最初期(1336~1339):北畠顕家・新田義貞ら南朝の主力が戦死し、後醍醐天皇が崩御。
初期(1339~1348):佐々木道誉、土岐頼遠ら婆娑羅大名が横行。楠木正行戦死。
前期(1348~1352):観応の擾乱開始。緒戦で当事者の高師直と足利直義が死去。
中期(1352~1360):山名や斯波が南朝方に寝返り、九州は南朝方に落ち、京都も3度陥落。
後期(1360~1368):仁木・畠山・細川が幕府に反旗を翻し、幕府さらなる苦境に。
末期(1368~1379):管領頼之の活躍で守護への統制強まるも、斯波の暗躍で頼之失脚。

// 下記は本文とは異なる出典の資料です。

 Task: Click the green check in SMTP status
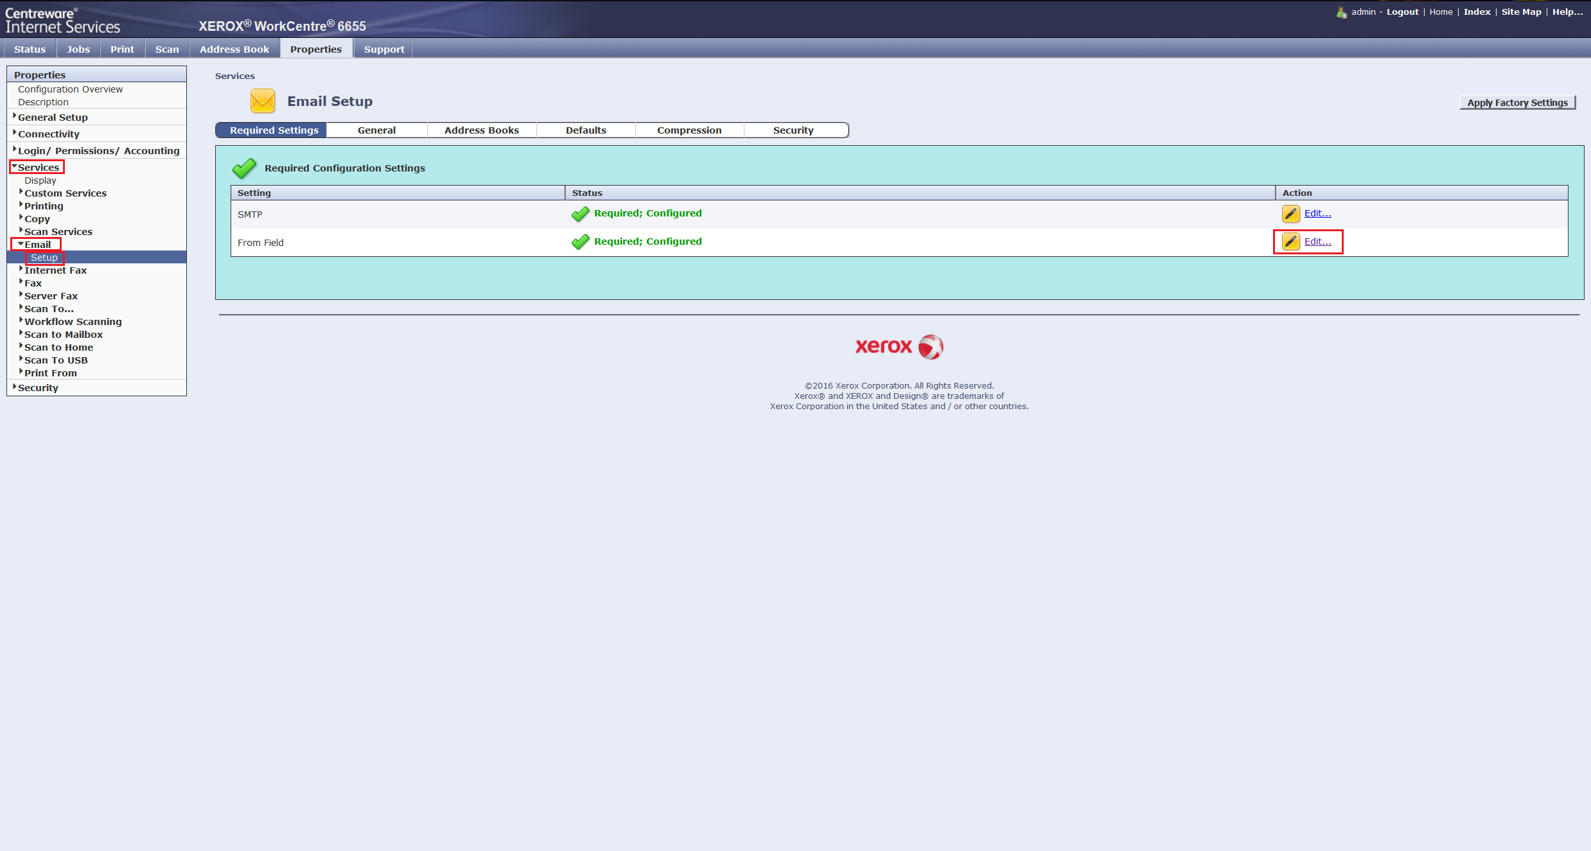[x=580, y=214]
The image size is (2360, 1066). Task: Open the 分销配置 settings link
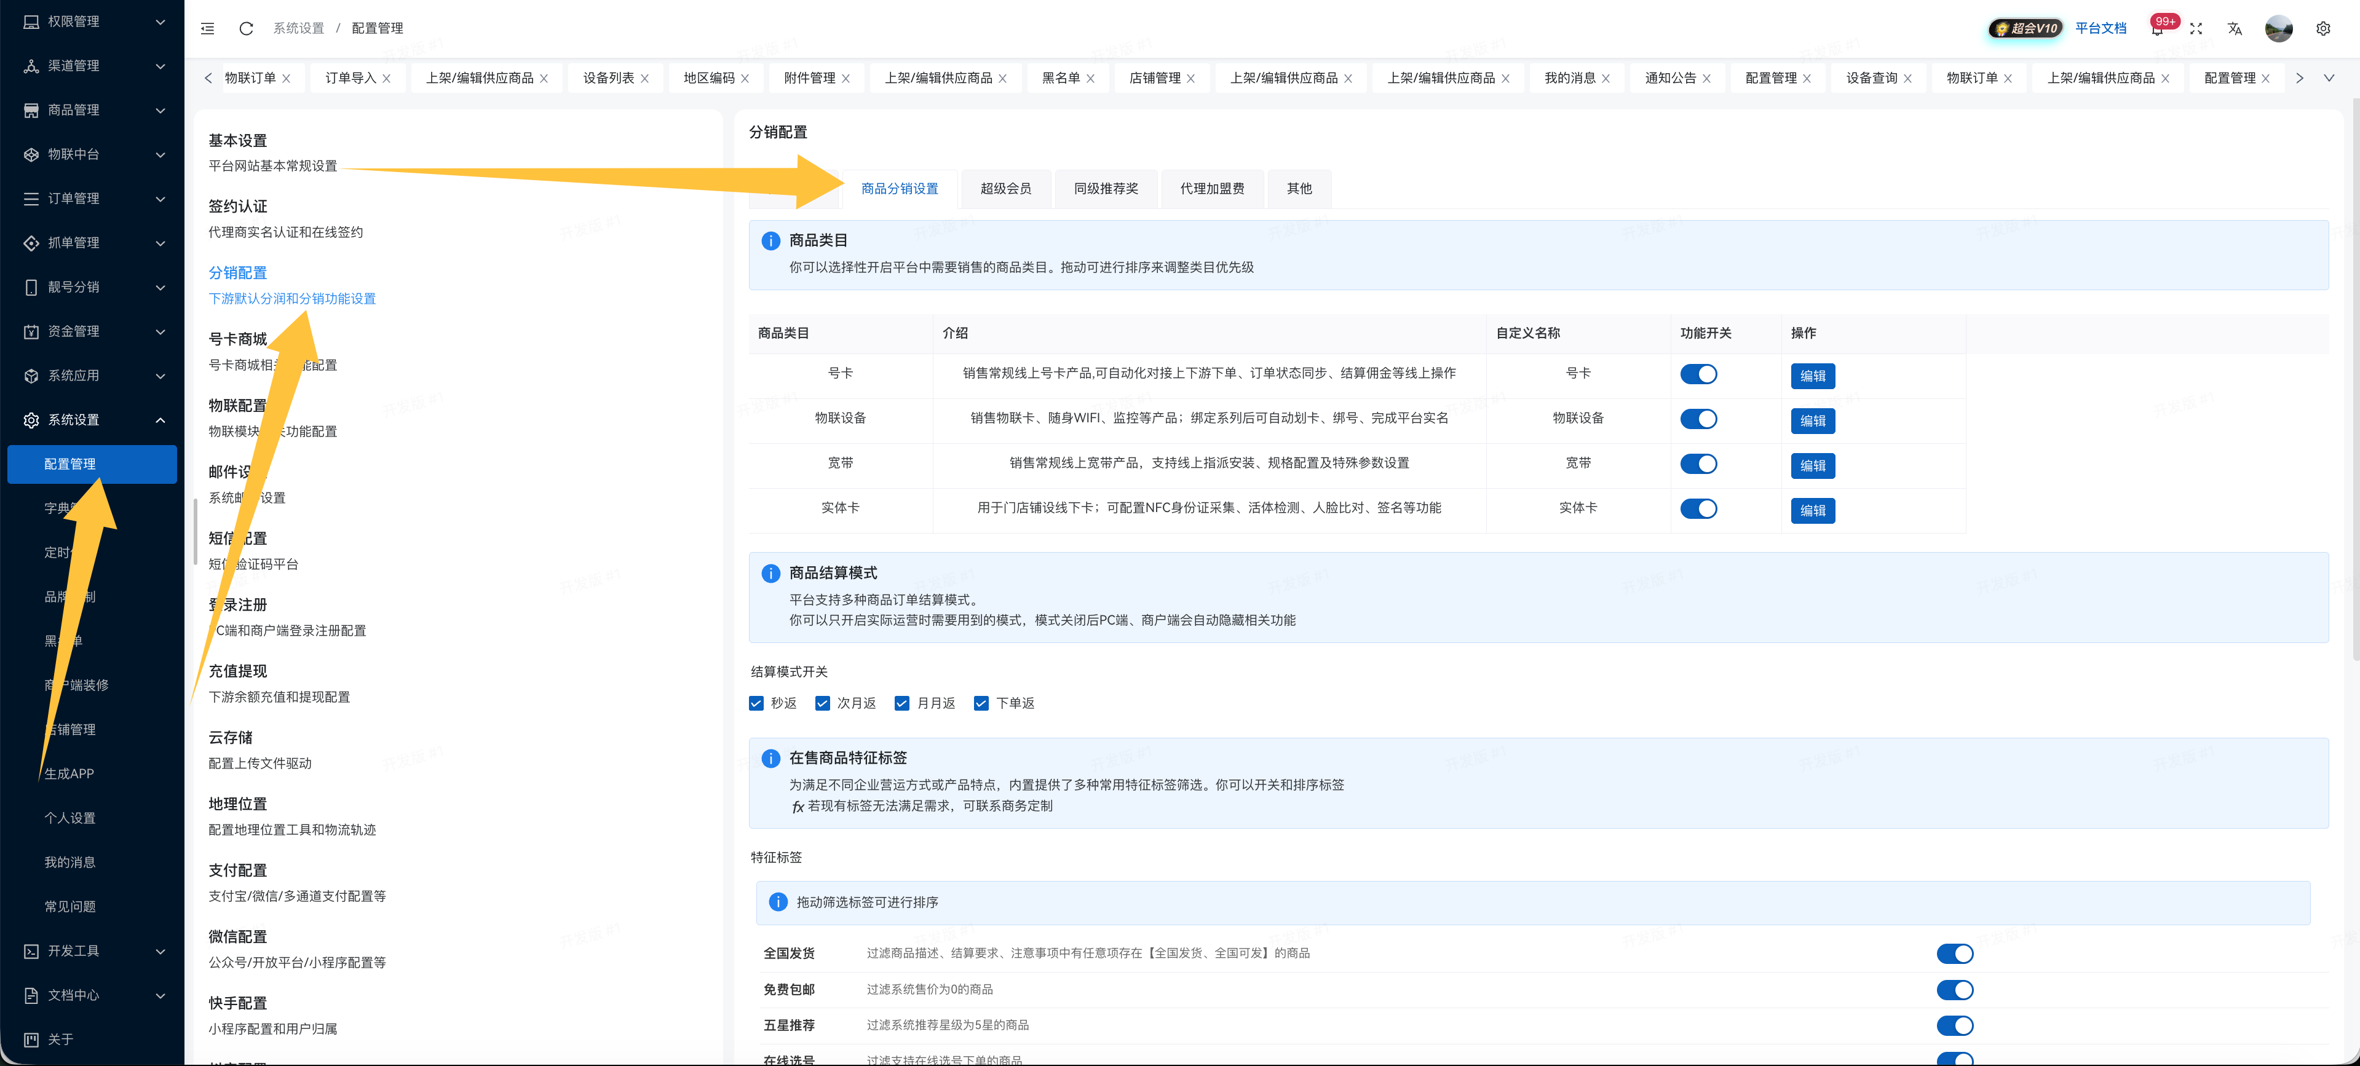point(237,272)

最末期(1379~1392):義満が独裁者の風格を備え、山名を挑発して葬る。
 思うに、南北朝の動乱が長引いた原因は2点あります。
〇幕府内の内紛が南朝方に有利に作用したこと
 「幕府内で失脚した有力守護が南朝と結びつく」という構図が4回(山名・斯波・仁木・細川)連続して起こり、その度に南朝は息を吹き返しました。討伐の対象となった細川頼之がもし南朝に降っていたら、南北朝合一はさらに遅れていたでしょう。
〇緒戦の段階で当事者が死去したこと
 南朝方で幕府との和睦ができる実力者は後醍醐天皇しかいなかったのに、その後醍醐天皇が南朝発足の3年後に崩御してしまい、誰も和睦を言い出せなくなってしまいました。観応の擾乱についても同様に、擾乱開始3年後に直義が死去したため、直義の後継者たちは誰も和睦できなくなりました。
 豊臣秀吉は「私が死んだら朝鮮から兵を退け」と言い残して死んだそうですが、この遺言がなければ日本は朝鮮に深入りしてしまい、平和な江戸時代はやって来なかったかもしれません。当事者、それもカリスマ性のある人物が死去すると、後継者たちはその意向に数十年振り回され続けるのです。

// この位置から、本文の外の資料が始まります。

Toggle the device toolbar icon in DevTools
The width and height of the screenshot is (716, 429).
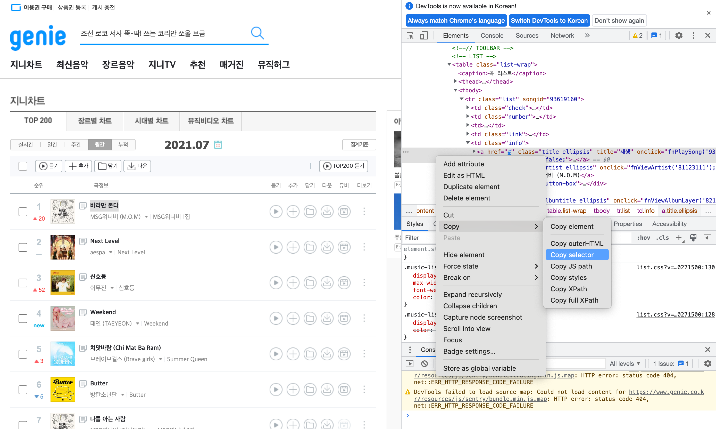423,36
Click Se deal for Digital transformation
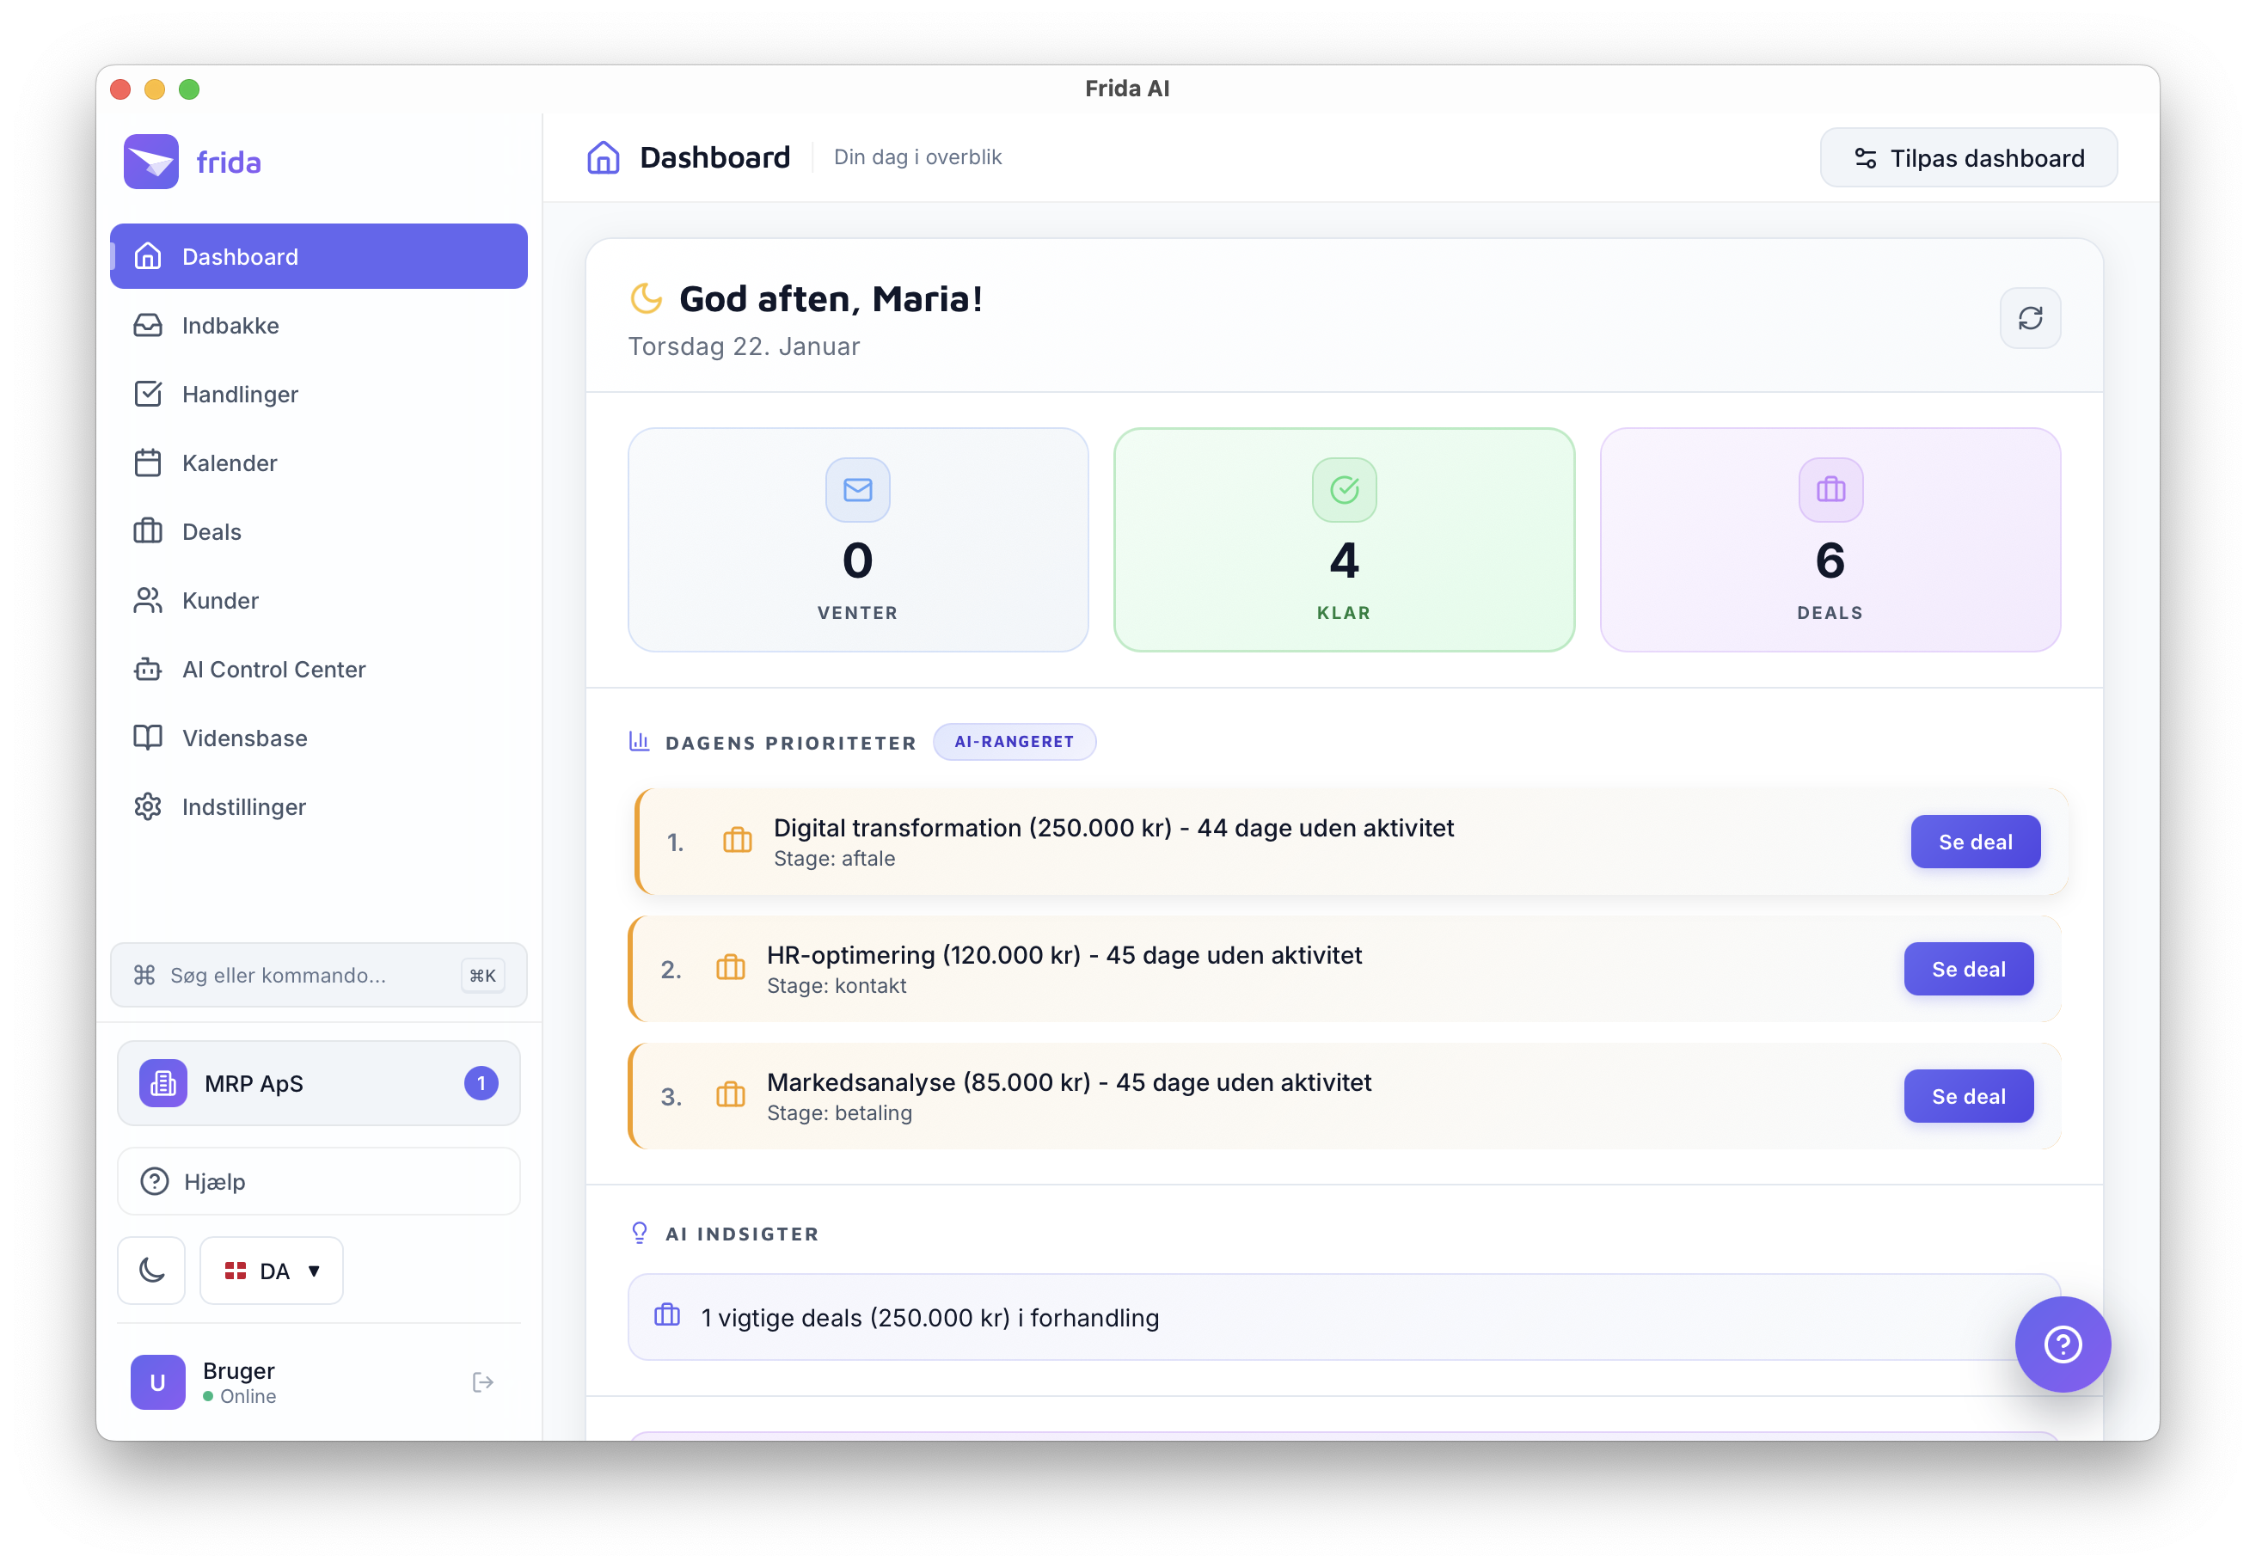The height and width of the screenshot is (1568, 2256). click(x=1974, y=842)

 ともあれ、南北朝を終わらせたのは有力守護への統制を強めた管領頼之と、その意志を引き継いだ将軍義満の功績にほかなりません。有力守護が将軍の意向に従うようになったがゆえに、南朝の息の根は止まったのです。
 南北朝合一という祖父の代からの宿題を片付けた義満は、その後室町幕府の最盛期を築き上げることとなります。
 なお、南北朝合一によって南朝の息の根は止められましたが、合一の条件が守られなかったことを不服としてなおも抵抗を続ける「後南朝」と呼ばれる一団があります。その「後南朝」の動向についてもこれから折に触れて紹介していくことになるでしょう。